Friday, 10 September 2010

exhibition text/ description

Landscape has always provided for me a starting point, a visual trigger, a flexible kind of inspiration for something that may then spiral off in its own direction. Often, this is towards an enhanced or transformed vision of what I’ve seen in actuality.

My work is dominated by the materials in which it is made; for me, the possibilities of the substance are endlessly exciting - the massive potential in colour, texture and surface to create visual intoxication.

My work happens accidentally, spontaneously, and progressively, based on continual response and improvisation. This is partly to free up the material of paint and see what can happen, and to keep the process interesting for myself. It’s also a result of working from photographs. I work from my own landscape photographs, views that I discover and experience on walks. Because the image already exists as a photograph, and the time and place has already been recorded, the subsequent act of painting isn’t to re-display the image, but to tear it apart and put it back together, using paint – with it’s mistakes and accidents – as the driving force for something new. Each piece evolves as a process of deconstruction and reconstruction, via different layers of experimentation. I feel in this way I am able to maintain a certain distance, a certain lack of control, and let the picture make itself to some extent.

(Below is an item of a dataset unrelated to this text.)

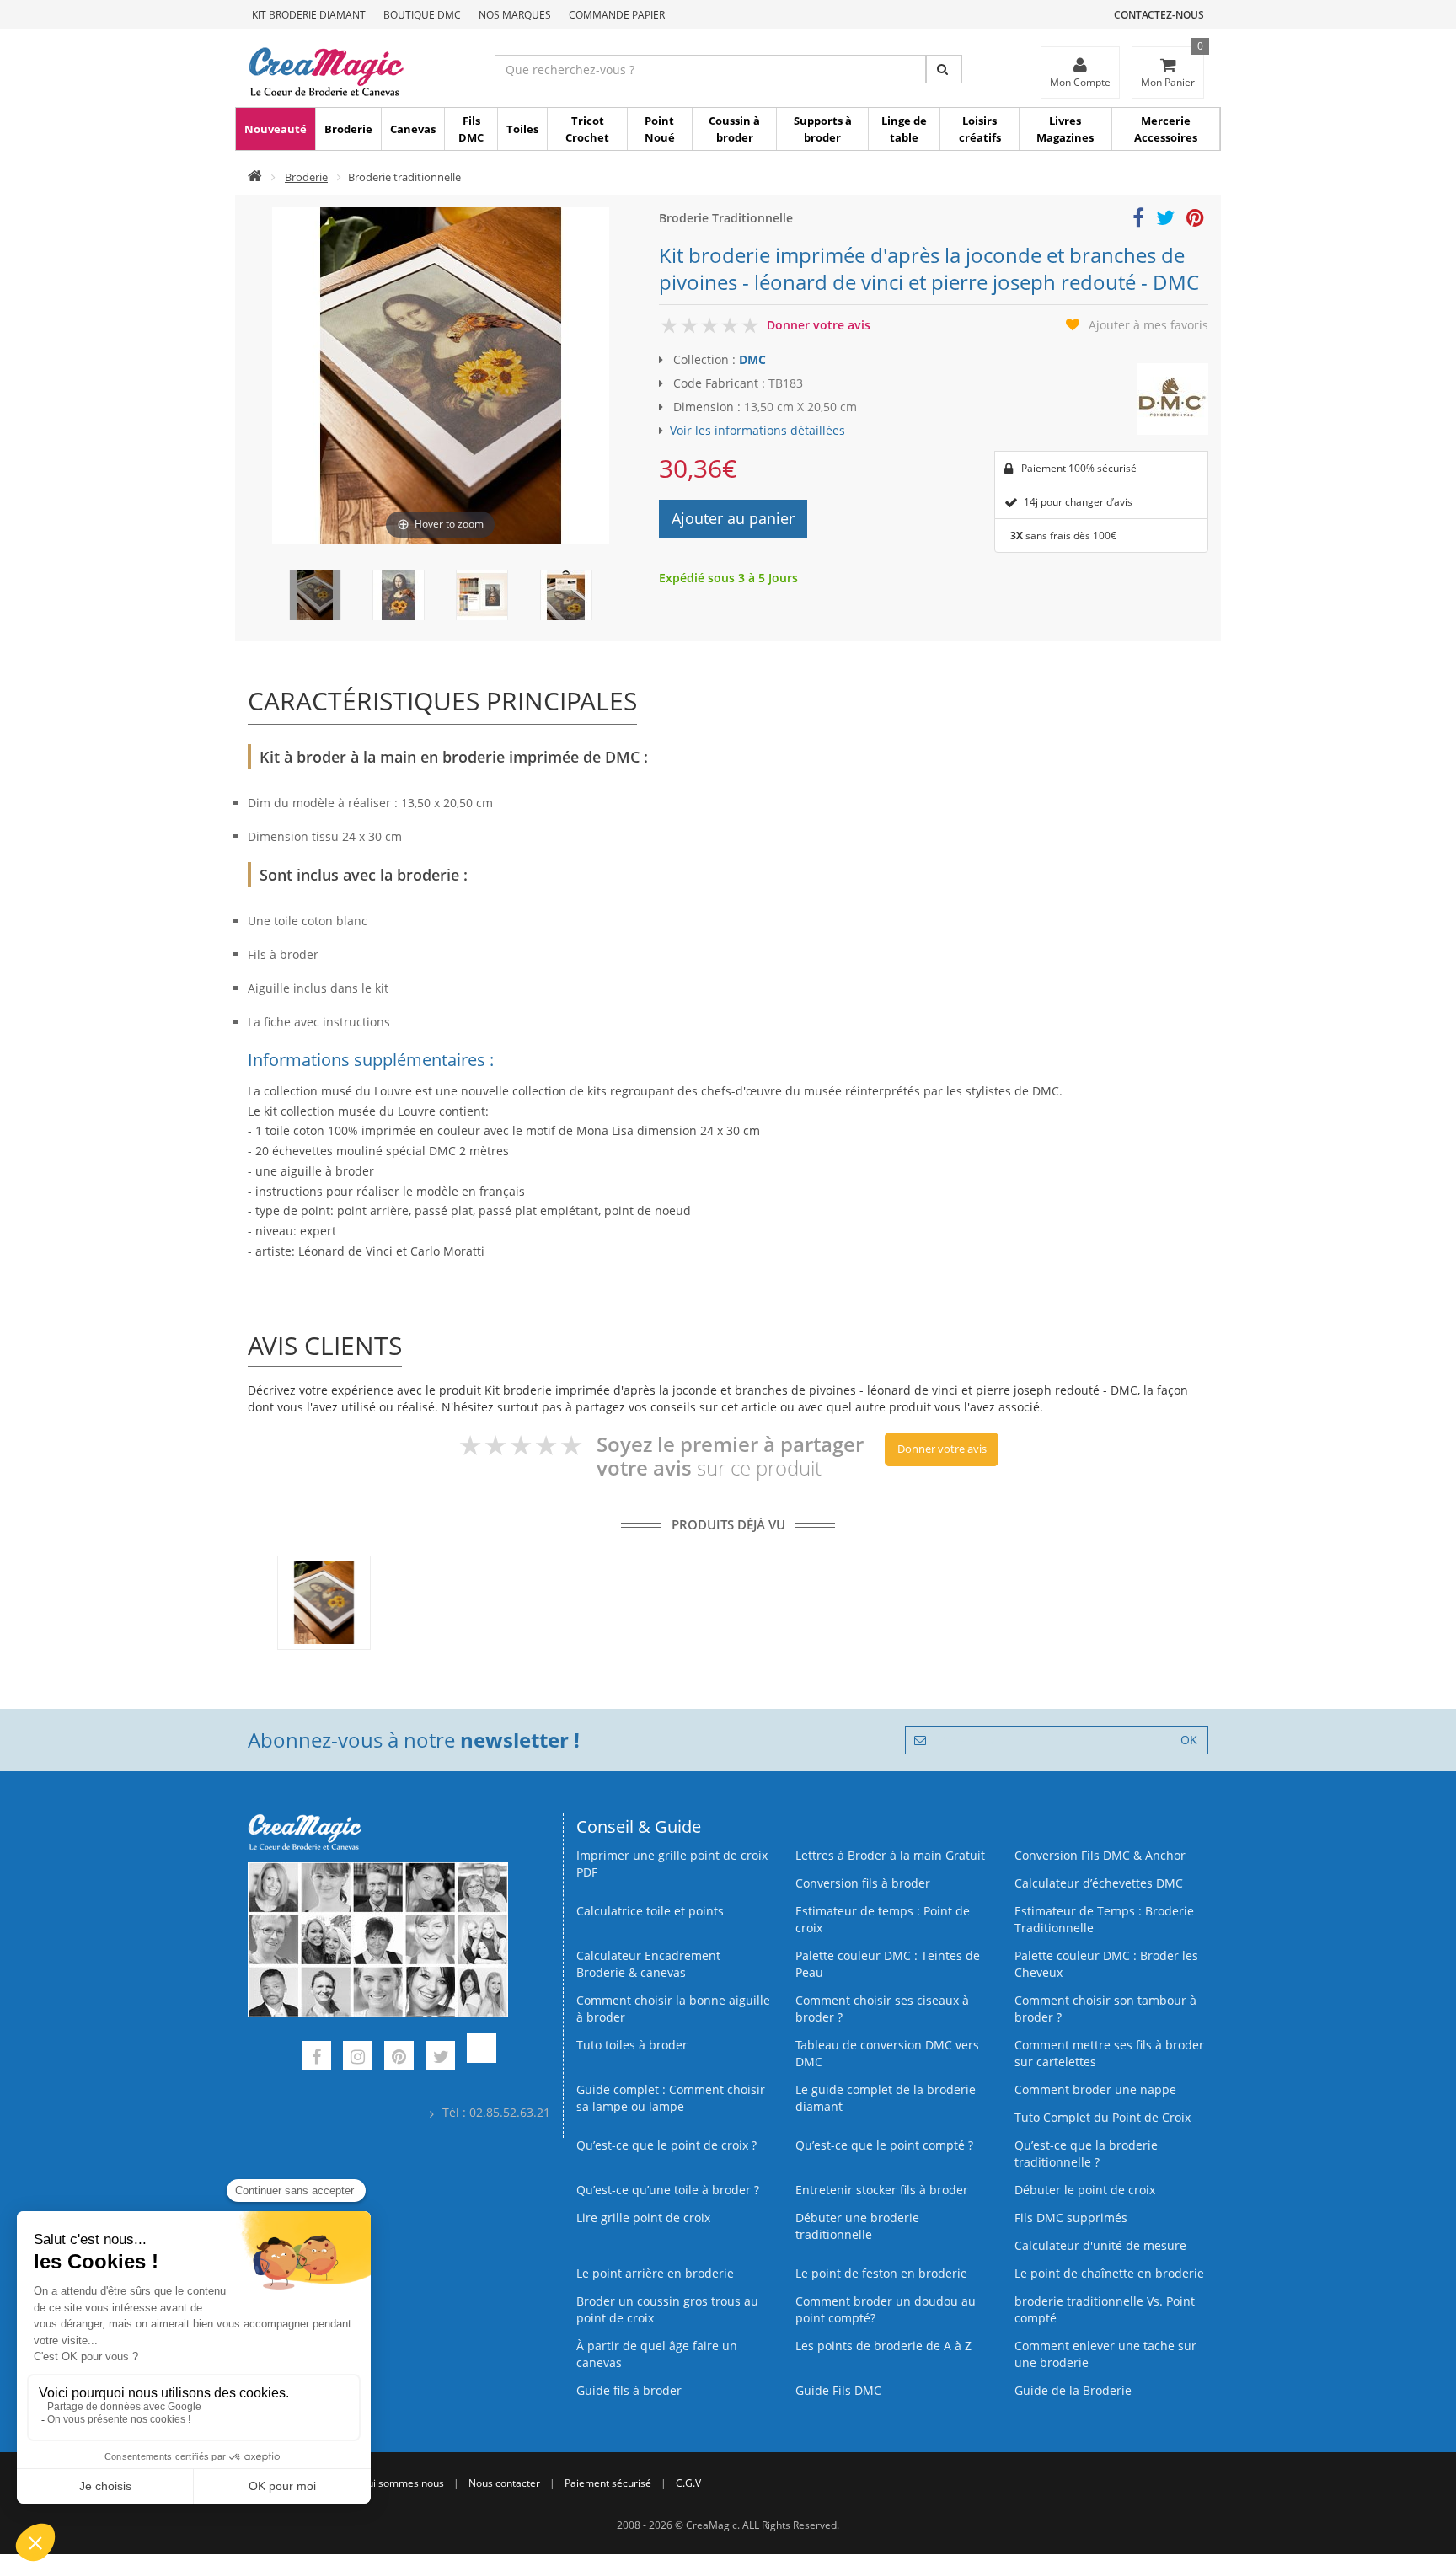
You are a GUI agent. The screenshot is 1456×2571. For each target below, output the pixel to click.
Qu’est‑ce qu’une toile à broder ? (667, 2190)
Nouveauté (275, 129)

In many works I focus on trees in particular. Foliage and natural material is so visually dense that it is usually only ever suggested very abstractly in painting; therefore, I find trees provide a subject matter that adequately enables a clear confluence of figuration and abstraction (an important dialectic in much contemporary painting), and a continually challenging prospect: how to convey this visual richness, depth and vitality in painted marks. Using varied effects, layers, colours and consistencies of paint to convey what in the photograph is viewed as a singular vision is a way of openly referencing pictorial structure, and with it the conventions of landscape, and the pre-constructed meaning associated with the genre due to its long history. In this way, the work can be seen to demonstrate a knowledge of its own rhetorical devises, its own prejudices, and its own historical vulnerability.

However, in this location, I found no impulse to create work of a determinedly textual nature. Being in a new place with many miles to explore, the landscape was too inspiring in itself for me to want to question too far my own concept of it. The images I chose to work on were chosen subjectively not programmatically; for their potential to engage with a sense of time, place and experience in a broad and unspecific way, rather than carrying any specific contextual meaning.